Neben aktueller Forschung beschäftigt sich dieses Heft mit der Wissenschaftstheorie der Psychotherapie, die sich als eigenständige Wissenschaft positioniert. Damit nehmen wir direkten Bezug auf den Titel unserer Zeitschrift Psychotherapie-Wissenschaft und auf den Kern der Schweizer Charta für Psychotherapie.

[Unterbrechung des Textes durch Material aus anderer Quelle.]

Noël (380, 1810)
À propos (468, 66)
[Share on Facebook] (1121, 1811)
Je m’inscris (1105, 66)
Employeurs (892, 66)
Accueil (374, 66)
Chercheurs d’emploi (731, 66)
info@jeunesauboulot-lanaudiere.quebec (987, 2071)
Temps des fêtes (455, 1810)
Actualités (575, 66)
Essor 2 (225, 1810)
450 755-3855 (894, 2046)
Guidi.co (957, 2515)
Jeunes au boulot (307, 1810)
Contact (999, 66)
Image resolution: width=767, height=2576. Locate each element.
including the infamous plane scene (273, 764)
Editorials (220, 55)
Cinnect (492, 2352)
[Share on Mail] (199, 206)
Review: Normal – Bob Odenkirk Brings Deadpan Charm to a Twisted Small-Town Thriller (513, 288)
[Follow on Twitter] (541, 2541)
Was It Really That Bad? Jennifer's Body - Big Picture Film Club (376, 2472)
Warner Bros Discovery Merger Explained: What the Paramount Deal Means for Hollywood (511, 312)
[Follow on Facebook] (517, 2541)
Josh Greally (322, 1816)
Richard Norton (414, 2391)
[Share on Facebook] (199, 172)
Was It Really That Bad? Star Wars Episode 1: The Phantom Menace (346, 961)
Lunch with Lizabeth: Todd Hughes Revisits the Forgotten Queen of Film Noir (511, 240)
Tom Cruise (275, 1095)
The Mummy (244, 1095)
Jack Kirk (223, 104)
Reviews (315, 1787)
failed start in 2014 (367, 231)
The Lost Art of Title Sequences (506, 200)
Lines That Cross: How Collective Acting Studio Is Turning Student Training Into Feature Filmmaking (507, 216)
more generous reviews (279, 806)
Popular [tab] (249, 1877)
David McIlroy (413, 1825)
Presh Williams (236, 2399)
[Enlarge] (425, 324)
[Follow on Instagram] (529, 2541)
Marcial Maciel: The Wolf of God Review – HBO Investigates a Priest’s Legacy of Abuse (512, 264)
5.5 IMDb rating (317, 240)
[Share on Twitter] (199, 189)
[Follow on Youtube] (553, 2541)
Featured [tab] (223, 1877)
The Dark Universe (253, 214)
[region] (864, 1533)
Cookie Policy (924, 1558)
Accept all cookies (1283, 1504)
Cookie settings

Der Beginn der Bewegung, Psychotherapie als eigenständige Wissenschaft aufzufassen, geht auf die Strassburger Deklaration im Jahre 1990 zurück (vgl. Buchmann, 2015), in deren Folge die Charta formuliert wurde. Sie ist seither einem dauernden Diskurs unterworfen und wurde in der zehnten Revision 2016 der aktuellen Entwicklung angepasst. In unserer Zeitschrift Psychotherapie-Wissenschaft sind kontinuierlich Beiträge zum Thema Psychotherapie als eigenständige Wissenschaft erschienen. In diesem Heft stellen wir die Fortsetzung eines früheren Beitrages des Philosophen Markus Erismann (2016) vor, in dem er über den Wissenschaftsbegriff der Psychotherapiewissenschaft reflektiert. Wir möchten damit sowie mit zwei darauffolgenden Kommentaren eine Diskussion zu diesem Thema eröffnen. Bei den beiden Kommentatoren handelt es sich um Kurt Greiner, Professor für Psychotherapiewissenschaft an der Sigmund-Freud-PrivatUniversität in Wien (SFU), und um Gerhard Burda, ebenda habilitiert, Philosoph, Analytiker und Mitglied der Wiener Lacan-Schule sowie Buchautor zu Themen an den Schnittstellen von Philosophie sowie Psycho- und Medienanalyse.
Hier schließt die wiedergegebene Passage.